За кулисы я шел буквально ошеломленный, так как рассказ я читал как бы во сне, без всяких там модуляций и «педалей». Еще больше ошеломил меня мой друг-конферансье:
— Ты, наглец, думал, что я не видел, как ты сунул парню записку? Сколько можно читать проверенный, затрепанный рассказ?! Работать надо! Входить в новый образ, искать новую форму! Вот сегодня ты ее нашел.
Я очнулся.
— Как раз это самое я хотел и тебе сказать! — не без удовольствия ответил я своему другу-конферансье.
КАК Я СОЧИНЯЛ КИНОКОМЕДИЮ
Собственно говоря, это был устный сценарий. Он вовсе не предназначался для киностудии. Но… все по порядку.
Говорят, что девушка у себя дома красивей, чем вдали от него. Подтверждаю. Когда я познакомился с Надей, на фоне большого города она в самом деле выглядела не столь прелестной. Познакомились на выставке.
— Приезжайте к нам на Оку, — пригласила меня Надя, лаборантка молочной фермы большого совхоза. Приглашение было столь душевным и сопровождалось столь чистым взглядом ясных глаз, что я пообещал: непременно приеду.

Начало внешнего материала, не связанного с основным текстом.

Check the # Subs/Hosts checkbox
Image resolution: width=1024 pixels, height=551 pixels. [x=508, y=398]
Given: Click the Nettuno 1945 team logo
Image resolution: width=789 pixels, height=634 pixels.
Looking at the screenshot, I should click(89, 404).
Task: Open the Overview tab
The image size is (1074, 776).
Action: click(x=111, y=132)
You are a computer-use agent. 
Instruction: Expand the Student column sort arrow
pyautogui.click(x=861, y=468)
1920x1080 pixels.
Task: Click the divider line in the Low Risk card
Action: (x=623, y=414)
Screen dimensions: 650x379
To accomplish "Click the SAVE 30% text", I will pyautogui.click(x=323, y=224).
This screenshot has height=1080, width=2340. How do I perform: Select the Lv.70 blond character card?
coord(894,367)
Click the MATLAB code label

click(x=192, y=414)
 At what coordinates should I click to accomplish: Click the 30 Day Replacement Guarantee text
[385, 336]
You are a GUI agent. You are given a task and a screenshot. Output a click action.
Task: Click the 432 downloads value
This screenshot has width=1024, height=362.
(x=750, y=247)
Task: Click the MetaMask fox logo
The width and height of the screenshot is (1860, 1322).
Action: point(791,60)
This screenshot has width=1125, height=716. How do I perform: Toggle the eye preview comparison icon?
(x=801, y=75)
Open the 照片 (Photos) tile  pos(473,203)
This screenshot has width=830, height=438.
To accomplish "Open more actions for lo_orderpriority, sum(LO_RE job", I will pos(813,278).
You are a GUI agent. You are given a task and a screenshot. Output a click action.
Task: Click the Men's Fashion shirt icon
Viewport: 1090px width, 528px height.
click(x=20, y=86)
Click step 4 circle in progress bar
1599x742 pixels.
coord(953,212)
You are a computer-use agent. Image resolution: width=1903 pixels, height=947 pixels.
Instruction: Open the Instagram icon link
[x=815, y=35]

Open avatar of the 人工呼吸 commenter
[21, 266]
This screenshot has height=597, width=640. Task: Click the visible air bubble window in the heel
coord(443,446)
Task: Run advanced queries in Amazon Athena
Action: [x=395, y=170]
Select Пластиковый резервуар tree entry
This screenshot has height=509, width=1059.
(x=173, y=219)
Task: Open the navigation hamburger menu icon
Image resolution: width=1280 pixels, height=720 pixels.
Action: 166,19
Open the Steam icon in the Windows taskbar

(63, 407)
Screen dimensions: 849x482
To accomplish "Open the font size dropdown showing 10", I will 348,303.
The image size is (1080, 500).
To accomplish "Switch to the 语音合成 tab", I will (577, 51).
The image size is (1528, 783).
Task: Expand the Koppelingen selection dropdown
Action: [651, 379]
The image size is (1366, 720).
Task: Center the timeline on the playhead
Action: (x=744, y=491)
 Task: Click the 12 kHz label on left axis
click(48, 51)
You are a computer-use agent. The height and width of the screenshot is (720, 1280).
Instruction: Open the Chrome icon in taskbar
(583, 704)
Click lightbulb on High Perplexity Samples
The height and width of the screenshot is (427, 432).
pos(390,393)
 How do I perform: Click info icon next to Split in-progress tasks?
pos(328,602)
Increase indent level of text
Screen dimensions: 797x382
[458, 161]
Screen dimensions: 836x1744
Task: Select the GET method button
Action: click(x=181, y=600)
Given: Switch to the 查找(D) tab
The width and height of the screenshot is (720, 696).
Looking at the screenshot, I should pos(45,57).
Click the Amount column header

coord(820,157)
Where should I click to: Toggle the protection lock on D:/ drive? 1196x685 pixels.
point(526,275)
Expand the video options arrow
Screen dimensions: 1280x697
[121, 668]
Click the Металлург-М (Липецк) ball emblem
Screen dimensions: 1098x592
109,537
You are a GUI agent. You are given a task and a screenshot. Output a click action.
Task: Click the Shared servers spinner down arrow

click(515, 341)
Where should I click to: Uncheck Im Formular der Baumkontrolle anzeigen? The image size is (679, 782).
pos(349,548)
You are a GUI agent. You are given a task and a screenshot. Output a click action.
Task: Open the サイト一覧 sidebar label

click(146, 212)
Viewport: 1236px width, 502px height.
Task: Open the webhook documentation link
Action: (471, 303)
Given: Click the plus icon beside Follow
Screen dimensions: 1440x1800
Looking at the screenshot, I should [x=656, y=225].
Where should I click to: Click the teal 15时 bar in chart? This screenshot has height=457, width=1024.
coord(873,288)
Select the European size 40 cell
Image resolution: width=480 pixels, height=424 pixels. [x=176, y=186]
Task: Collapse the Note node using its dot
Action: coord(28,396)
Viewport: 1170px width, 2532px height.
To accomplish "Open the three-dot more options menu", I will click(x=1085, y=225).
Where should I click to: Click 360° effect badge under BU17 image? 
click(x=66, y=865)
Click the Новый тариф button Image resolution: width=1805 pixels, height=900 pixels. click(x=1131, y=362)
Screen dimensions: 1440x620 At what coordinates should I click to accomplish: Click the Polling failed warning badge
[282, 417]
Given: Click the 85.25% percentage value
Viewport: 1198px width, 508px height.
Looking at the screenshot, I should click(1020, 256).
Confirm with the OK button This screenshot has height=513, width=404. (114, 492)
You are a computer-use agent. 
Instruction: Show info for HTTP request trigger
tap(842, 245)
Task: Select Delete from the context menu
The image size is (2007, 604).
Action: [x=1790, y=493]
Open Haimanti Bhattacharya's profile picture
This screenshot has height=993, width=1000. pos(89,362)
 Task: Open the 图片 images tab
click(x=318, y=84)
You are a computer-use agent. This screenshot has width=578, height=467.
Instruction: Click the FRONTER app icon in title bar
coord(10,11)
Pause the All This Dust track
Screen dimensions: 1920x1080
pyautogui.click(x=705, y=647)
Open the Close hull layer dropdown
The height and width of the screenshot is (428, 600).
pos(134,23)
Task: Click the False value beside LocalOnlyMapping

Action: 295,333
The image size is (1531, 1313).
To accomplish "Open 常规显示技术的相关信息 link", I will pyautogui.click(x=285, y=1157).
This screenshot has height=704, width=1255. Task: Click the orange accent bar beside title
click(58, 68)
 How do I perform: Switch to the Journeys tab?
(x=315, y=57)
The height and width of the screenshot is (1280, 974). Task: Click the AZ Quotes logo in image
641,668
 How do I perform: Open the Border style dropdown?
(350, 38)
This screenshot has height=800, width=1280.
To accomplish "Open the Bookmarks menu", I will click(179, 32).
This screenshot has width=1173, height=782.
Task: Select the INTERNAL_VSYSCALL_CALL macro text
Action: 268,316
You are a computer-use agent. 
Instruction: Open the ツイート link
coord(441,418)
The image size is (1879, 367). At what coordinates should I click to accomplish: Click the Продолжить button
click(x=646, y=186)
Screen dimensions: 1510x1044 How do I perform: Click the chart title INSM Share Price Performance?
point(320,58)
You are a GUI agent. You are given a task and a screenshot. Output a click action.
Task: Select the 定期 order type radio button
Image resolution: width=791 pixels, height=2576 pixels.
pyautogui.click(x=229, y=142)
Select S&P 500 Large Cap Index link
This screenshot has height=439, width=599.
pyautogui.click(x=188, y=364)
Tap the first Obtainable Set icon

После Константина Паустовского описывать приокскую природу — святотатство. Все же, вообразите спокойно дышащую Оку, дремлющие зеленые луга, предзакатное солнце над молодой березовой рощей — и она… Надя, Березка в цвету.
Гуляем по берегу. Говорю главным образом я: нельзя же заставить девушку скучать. Сперва рассказывал о себе, осторожно, не назойливо хвалил себя. Как же иначе предстать перед девушкой, которая нравится тебе? Говорил, что начальник цеха без меня ни шагу, а главный технолог на каждом совещании воздает мне должное. В общем, хвастался, но в меру. И все спрашивал Березку:
— Вам не скучно слушать меня?
— Нет, нет… Слушаю с удовольствием.
Когда я исчерпал все возможные похвалы в свой адрес, пришлось сделать длинную томительную паузу. Боясь, однако, что Наденька заскучает, я ни с того ни с сего сказал:
— Между прочим, я вчера смотрел смешную кинокомедию «Девушка из совхоза».
Сказал просто так, чтобы не молчать. Неожиданно мое бездумное сообщение произвело на Надю непредвиденное впечатление, словно я сказал: «Знаете, вчера утром я слетал на Марс… Купался там, загорал. Марсианские пляжи просто чудесны».